それが癖になるという理由で人気があるが、残念ながら輸送中に酒精が抜けやすいという性質も持つため、原酒本来の味を楽しむにはボボン村内でしかできないという。
―――

「残念ながら、お子様には酒は味わえないが、その代わりにボボンジュースという子供向けのものもある。それを飲むのが良いだろう。ハクロの嬢ちゃんは…そもそも、酒が飲めるのか?」
【飲めないことは無いですが…話を聞くと、ちょっと苦手な感じですね。私としては、ゆったりと落ち着いた感じのものが好きですからね】

 となると、ちょっとばかり残念な場所でもあるだろう。
 それでも、もしかしたら将来的には僕自身も飲むかもしれないし、今はどういう反応をしているのか、他の人の姿を観察するのもありかもしれない。

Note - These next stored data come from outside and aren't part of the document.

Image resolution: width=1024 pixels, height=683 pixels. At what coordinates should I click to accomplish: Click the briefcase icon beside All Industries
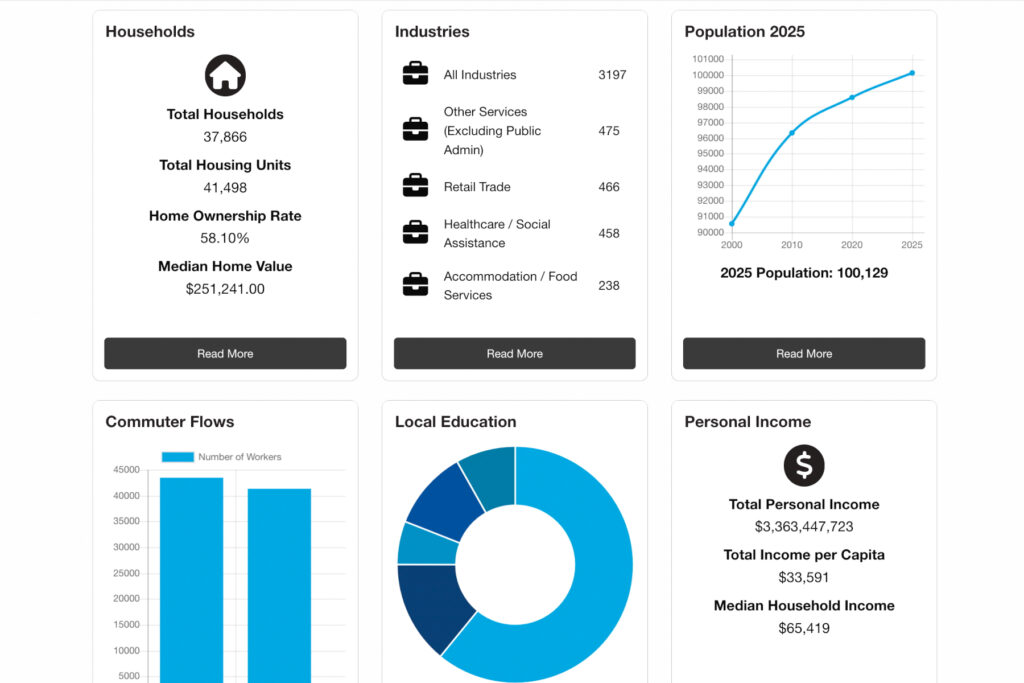pos(415,74)
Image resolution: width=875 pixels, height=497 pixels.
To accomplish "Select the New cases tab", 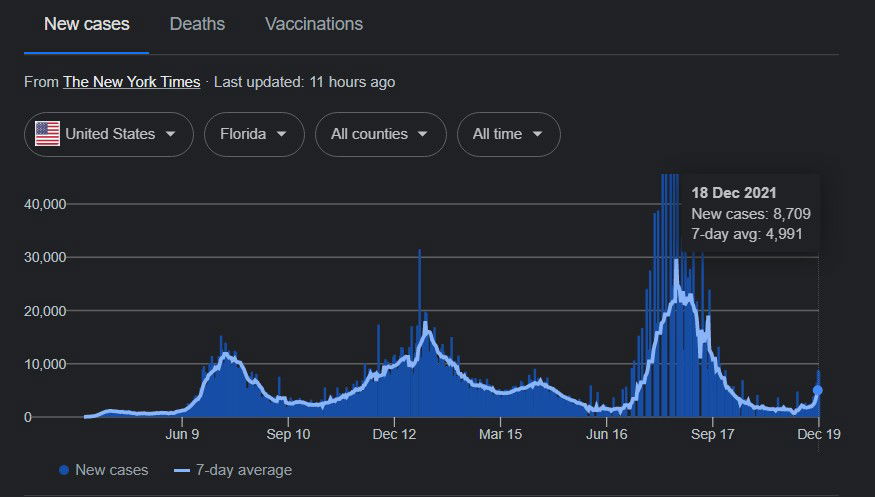I will tap(87, 24).
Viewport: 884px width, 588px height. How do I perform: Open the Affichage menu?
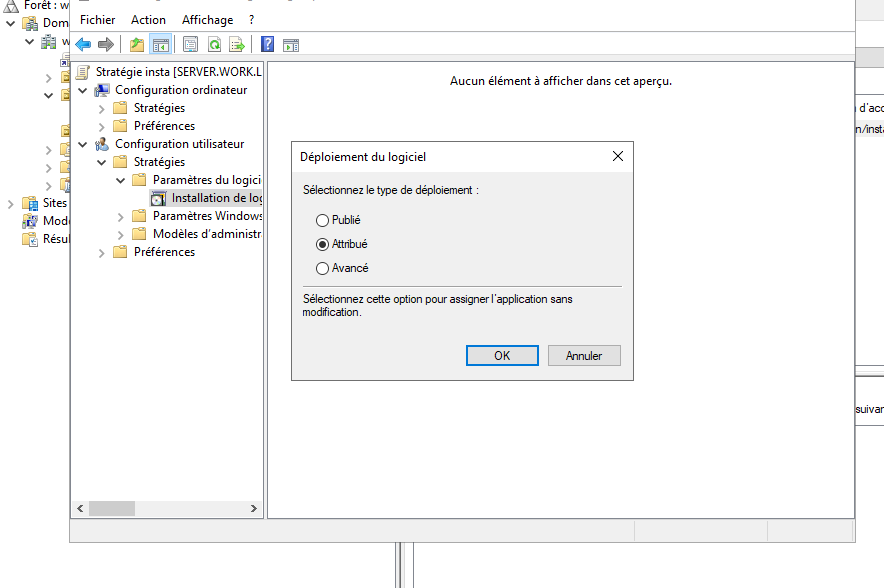click(207, 19)
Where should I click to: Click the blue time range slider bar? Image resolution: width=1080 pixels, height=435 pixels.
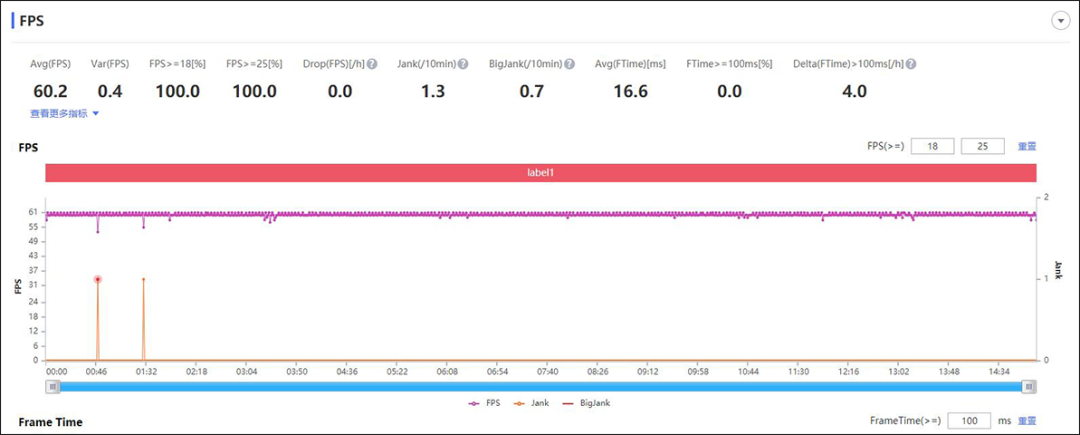540,386
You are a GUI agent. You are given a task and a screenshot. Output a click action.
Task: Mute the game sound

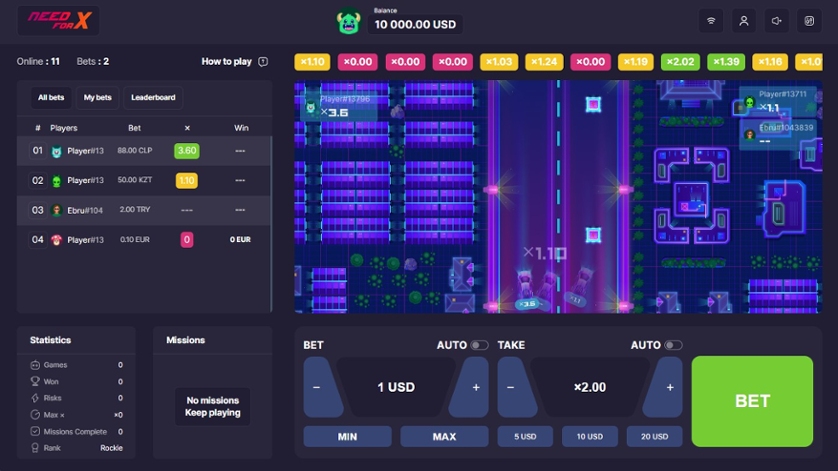pos(776,21)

 そう思いながらも、馬車は進み…そして、予定通りに夕暮れ時、ボボン村に

 話を聞く限り、酒飲みの好む場所であり、酒を求めて人々が集うからこそ、賑やかな光景を想像していた。
 しかし、現在目の間に広がっているのは…


「…何だこりゃ、どうしたことだ?やけに、村の中が静かだが…」
「薄暗くなってきたけど、明かりも何もないよ」
【人の気配が全く感じられないですね…】

 賑やかさとはかけ離れた、静まり返った村。
 いや、そもそも人自体がいなくなっているようで、空っぽの場所になっている。

「おかしいな、いつもならば酔いの音楽と酒飲みの合唱が聞こえてくる村だが…一体、どういうことだ?ここにいたやつら、どこへ行ったんだ?」

 知らない間に、何かしらの賊にでも襲われたのか。
 それにしては争った形跡もなく、どこかが燃えていたり壊れていたりするようなものは無い。

 でも、その代わりに他の痕跡はあった。

【ん?】
「どうしたの、ハクロ」
【何かこう、村全体に…変な臭いがしますね。だいぶ薄れていますが…】

 すんすんと嗅ぐように、ハクロがそう口にする。
 何かの臭いが残っているようだが、それが何なのかは不明。

【グママ…】
【ええ、これは人間には感じにくい薄さですね。ですが、私たちモンスターにはわかります】
「ふむ、人間には分からないような臭いか…まさか、何かの薬か?」

 消えた人影に、怪しげな臭いの痕跡。